LOS ANGELES, Aug 10 (Reuters) – China’s Suntech Power Holdings Co Ltd (STP) will overtake Germany’s Q-Cells AG as the world’s largest producer of solar panels this year, according to a report issued on Monday by industry research firm iSuppli.

Suntech, Japan’s Sharp Corp, and China’s Yingli Green Energy Holding Co Ltd (YGE) and JA Solar Holdings Co Ltd (JASO) are defending their market positions by continuing to increase production “as if a recession had never occurred,” iSuppli analyst Henning Wicht said in a statement.

Meanwhile, producers including Q-Cells, U.S.-based SunPower Corp (SPWRA, SPWRB) and Britain’s BP Solar have cut output or expansion plans in response to a massive oversupply of solar panels and cells that is driving down prices.

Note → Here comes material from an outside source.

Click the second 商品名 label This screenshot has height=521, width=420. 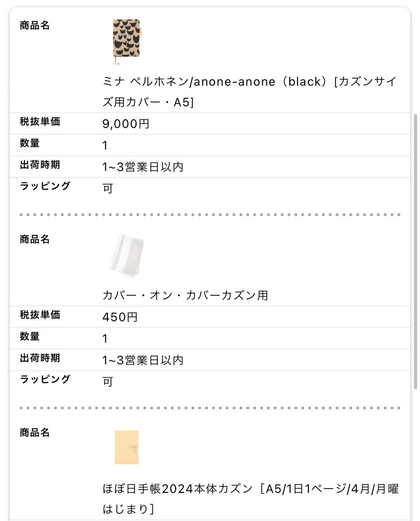[34, 239]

“Those suppliers that have reduced or made adjustments to their production of cells and panels as a result of the softening demand have seen their short- and mid-term strategies falter,” the report said.

Nearly half of all solar panels made in 2009 will not be sold this year due to the solar supply glut, iSuppli said.

Total solar panel production will rise to 7.5 gigawatts (GW) this year, up 14.3 percent from last year, the report said. However, only 3.9 GW of solar installations will take place in 2009.

“This inventory glut will have a long-term impact on the solar business, with panels set to remain in a state of oversupply until 2012,” Wicht said.

The group blamed the supply glut on the decision by Spain, which accounted for half of all solar installations in 2008, to roll back government incentives for solar power.

iSuppli cut its solar panel production forecasts for 2009 through 2012. After that, Wicht said “fast-growing demand for solar installations will be able to absorb global panel production and inventory.”